■ ASSIGNED TASK ■
Reproduce the part of the Erddig Hall passage below word for word, starting at "What an adventure, we" and ending at "he was bankrupt.".

■ PASSAGE SHOWN ■
What an adventure, we left the country today and didn't need a passport, a vaccination certificate or a PLF! We travelled over the border to Wales, a 69-mile drive from Walsall. Our destination? The utterly glorious Erddig Hall in Wrexham, a 17th Century country house, set amidst a 1,900-acre estate and known to many as The Welsh Downton Abbey although I can't comment, having never seen it.
Edisbury commissioned Thomas Webb ‘to undertake and perform the care and oversight of contriving, building and finishing of a case or body of a new house’.Work began in 1684 on a house, nine bays wide. But he overstretched himself and by 1709 he was bankrupt.

■ EXERCISE DATA ■
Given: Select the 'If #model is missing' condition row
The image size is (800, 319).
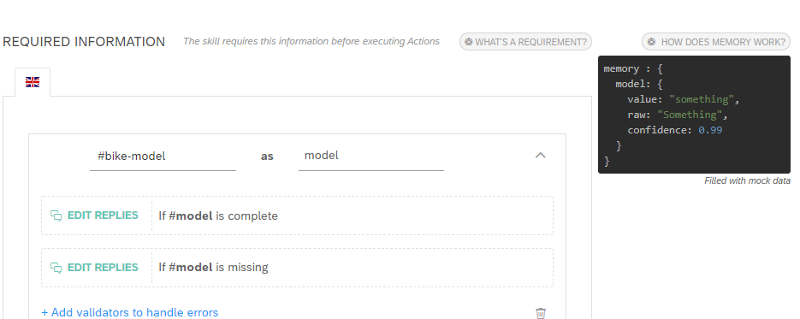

■ SOLUTION ■
What an adventure, we left the country today and didn't need a passport, a vaccination certificate or a PLF! We travelled over the border to Wales, a 69-mile drive from Walsall. Our destination? The utterly glorious Erddig Hall in Wrexham, a 17th Century country house, set amidst a 1,900-acre estate and known to many as The Welsh Downton Abbey although I can't comment, having never seen it.
Edisbury commissioned Thomas Webb ‘to undertake and perform the care and oversight of contriving, building and finishing of a case or body of a new house’.Work began in 1684 on a house, nine bays wide. But he overstretched himself and by 1709 he was bankrupt.